Google’s mission, “to organize the world’s information and make it universally accessible and useful,” is an ambitious one to say the least. As opposed to the case of pictures[lxxxii] the goal of organizing the world’s books demands that Google take those books and digitize them as its primary step. As is clear, the legal implications of this are profoundly vague and worrisome, not only to authors and publishers, but also to any of us that have copyright interests of anything, including art other intellectual property. Could the next step be a patent search engine, using complex algorithms to link patents with similar components together? Whether we have a “Right to Know” and a “Right to Remember” beg a huge underlying question which Google has not answered or even acknowledged, does Google have the right to organize our world and sell it back to us?

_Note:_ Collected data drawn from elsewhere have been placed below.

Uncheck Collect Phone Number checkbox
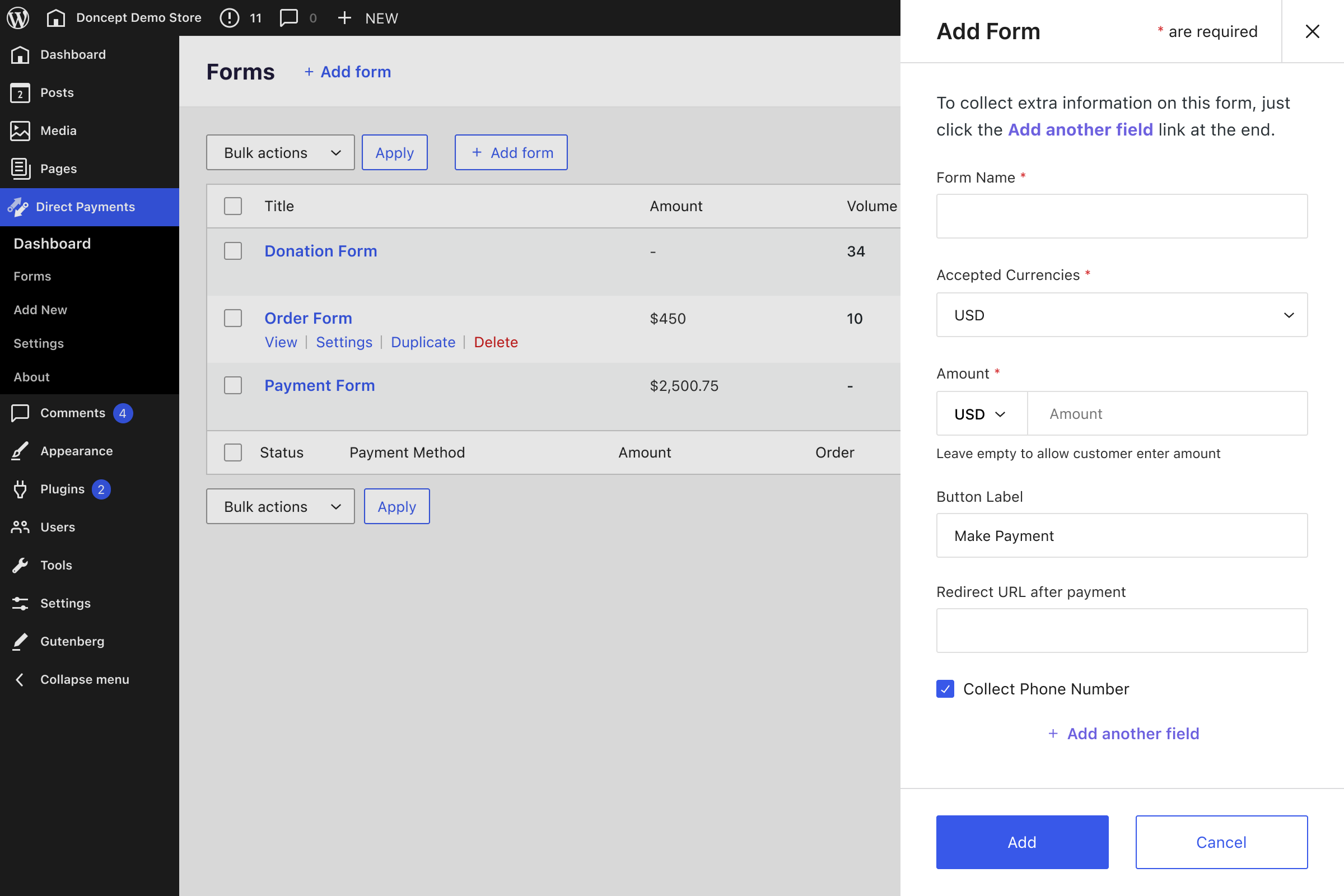This screenshot has width=1344, height=896. (945, 689)
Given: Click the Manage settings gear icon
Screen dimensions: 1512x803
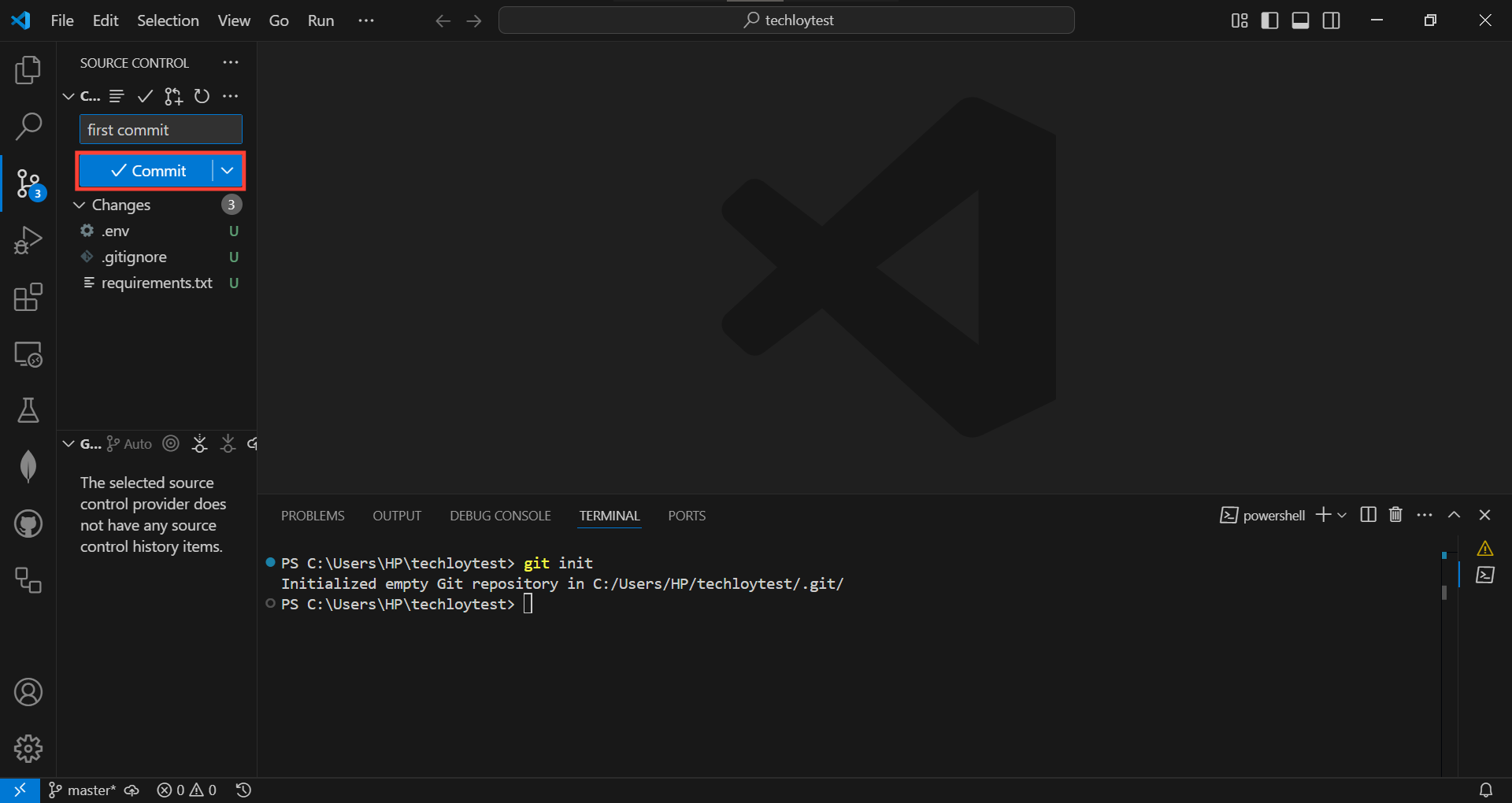Looking at the screenshot, I should point(28,749).
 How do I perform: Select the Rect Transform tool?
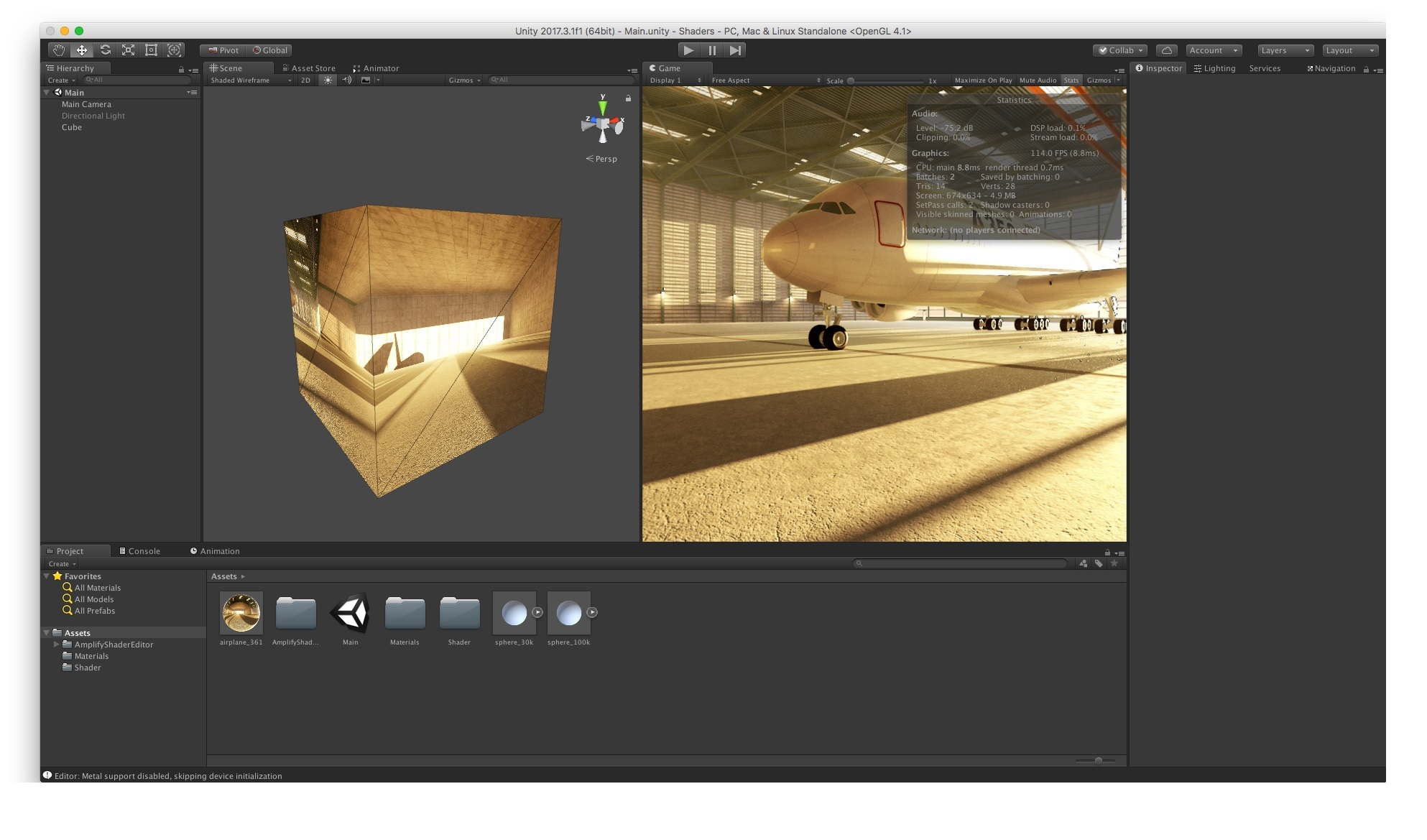tap(151, 50)
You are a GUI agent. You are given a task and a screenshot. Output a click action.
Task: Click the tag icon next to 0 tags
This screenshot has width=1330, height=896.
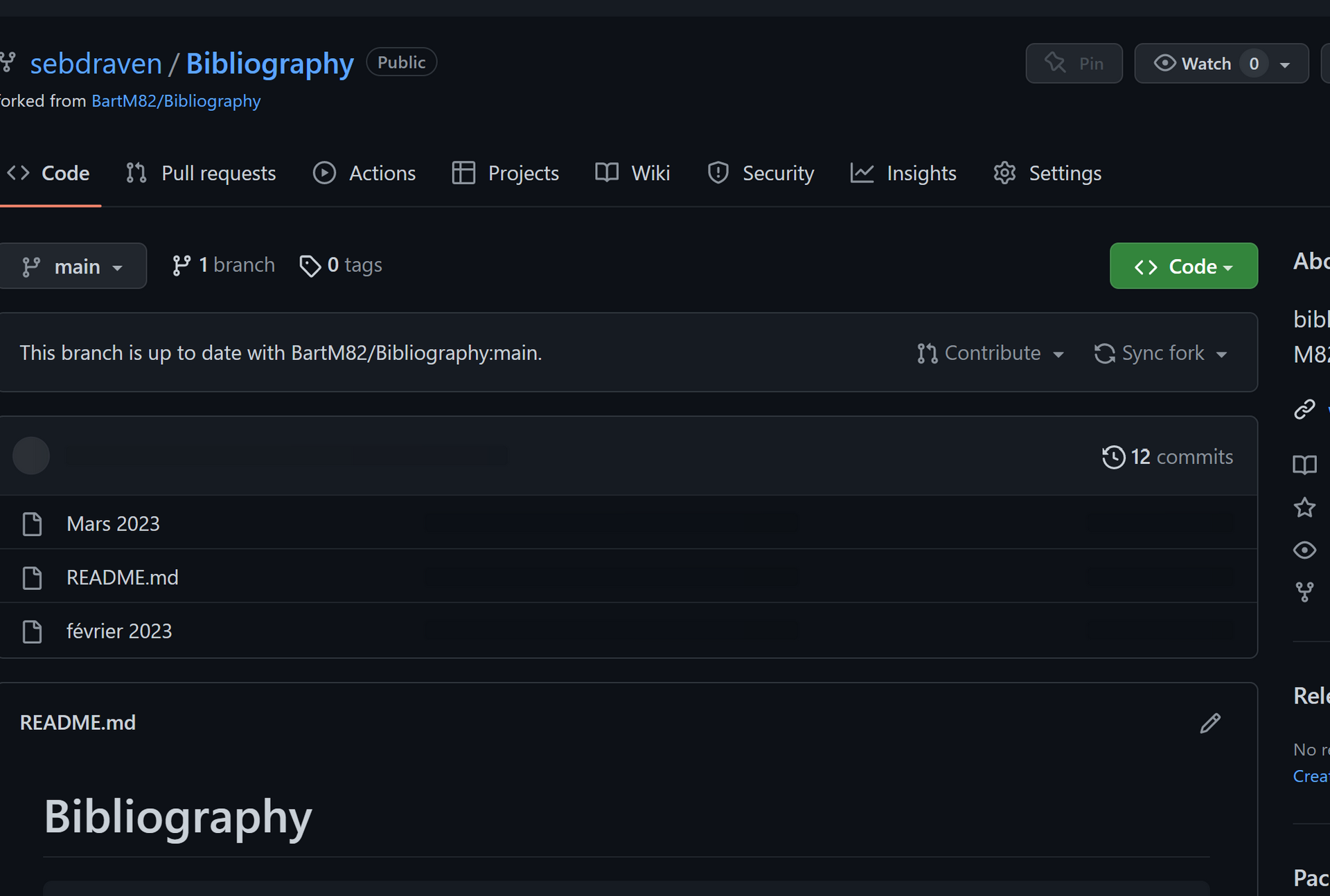(310, 266)
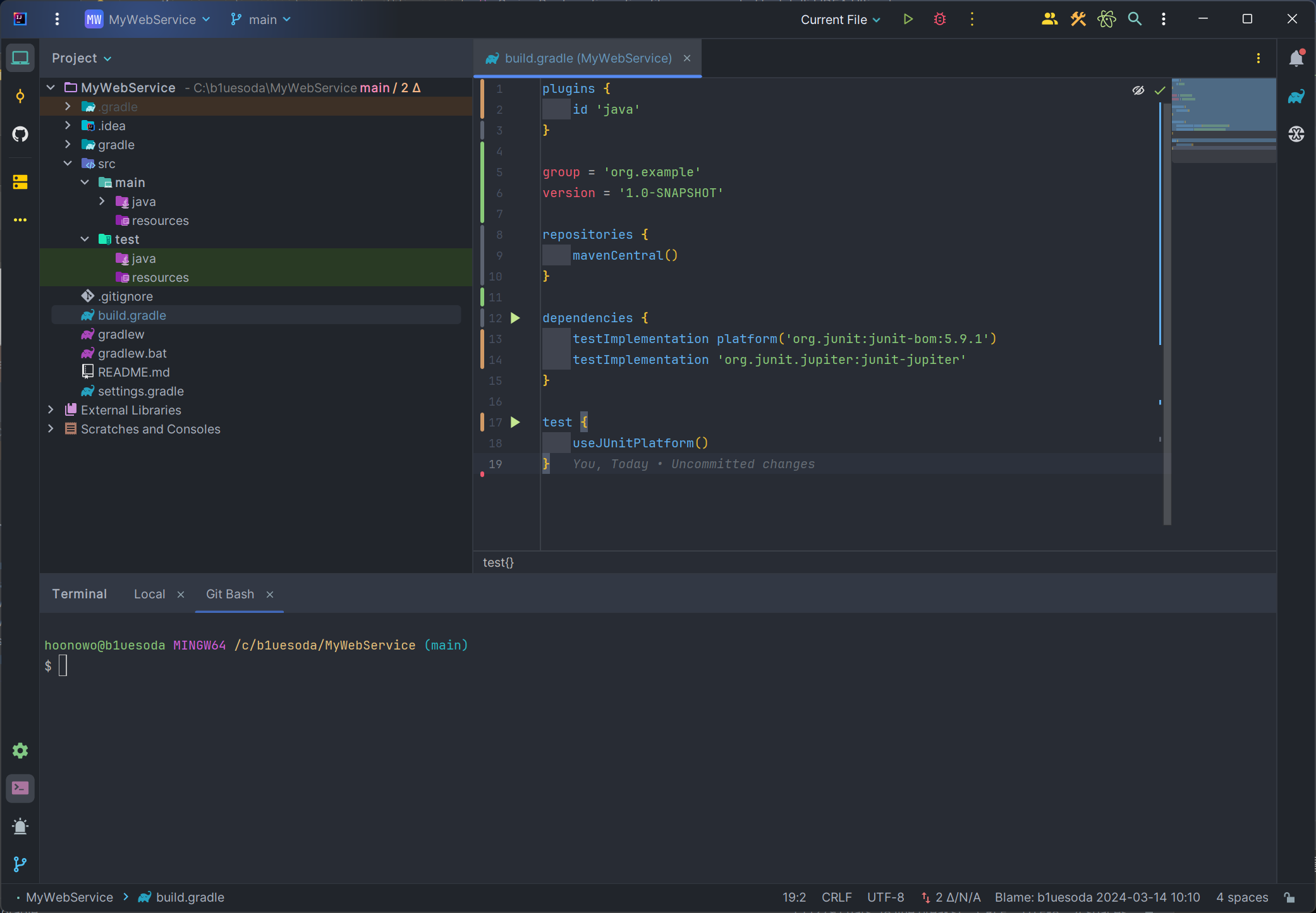1316x913 pixels.
Task: Click the Gradle elephant icon in right sidebar
Action: click(1296, 97)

“Finally, one should bear in mind that the new information environment is extremely dynamic and complex and exacerbated the interrelatedness of effects, making regulatory decisions precarious.”[lxxxiii] If not overturned, this court decision will have groundbreaking effects, not only on writers, publishers, and literary agents, but it potentially spur new law relevant to other private digitization ventures like the Google Iraq Museum venture. On one hand, it may either provide a breakthrough in some museums’ efforts to digitize, breaking copyright barriers rights open. But on the other, it may advance other multi-national corporations to key positions, allowing them ripe, unbridled access to unknown lodes of cultural property, the likes of which are owned by the Iraq museum. In this brave new chapter in preservation history, will the Google Books Settlement Agreement become a standard for privatization of cultural property stewardship? As of today, the Agreement is provisionally in effect and has not been appealed. We can only speculate as to what it will mean to the arts, humanities, and academic communities outside the literary sphere, especially to our museums.